In two sentences, summarize the filesystem description below.

-- Start of Source text --

WARNING: This is highly experimental and will probably eat your data. Make sure you have good backups before you test it.
This is a filesystem that allows you to keep a seamless local view of a very large repository of files while only really having a much smaller local cache. It's meant for situations where you have too small of a disk to hold the full collection but instead would like to fetch data from a remote server on demand. The use case it was built for was having a very large collection of media (e.g., a multi-terabyte photo collection) and wanting to be able to seamlessly access it at any time on a laptop that only has a few GBs of space.
syncer is built as a FUSE filesystem so it presents a regular POSIX interface that any app should be able to use. Files are internally split into blocks and hashed. Those blocks get uploaded to any rsync end point you want (usually an SSH server). Then when the local storage exceeds the limited amount the least recently used blocks get evicted. They get brought back into local storage on demand by fetching them from the remote server again.

-- End of Source text --
-- Start of Information provided --

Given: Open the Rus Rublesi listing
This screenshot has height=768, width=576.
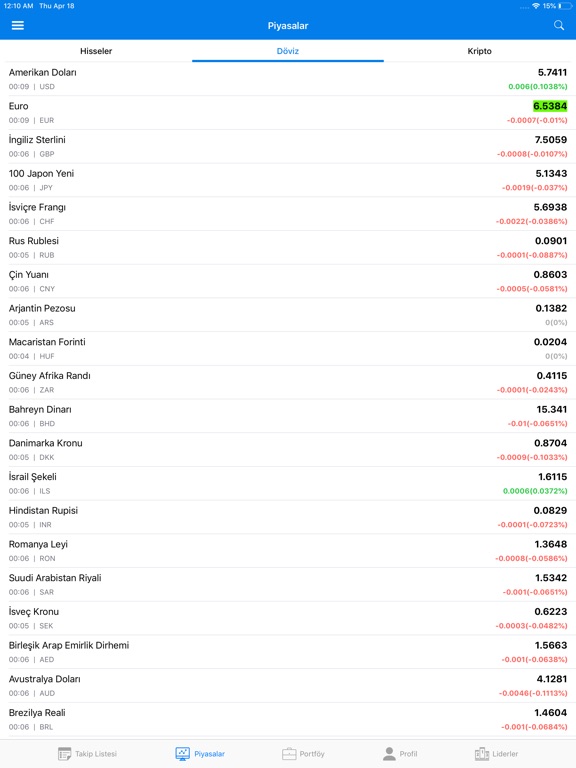Looking at the screenshot, I should coord(288,247).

-- End of Information provided --

#### [Completed task]
Syncer is a highly experimental FUSE filesystem that gives a seamless local view of a very large file collection, such as a multi-terabyte photo library, on a machine with only a small local cache. Files are split into hashed blocks and uploaded to an rsync endpoint; when local storage exceeds its limit, the least recently used blocks are evicted and later fetched back from the remote server on demand.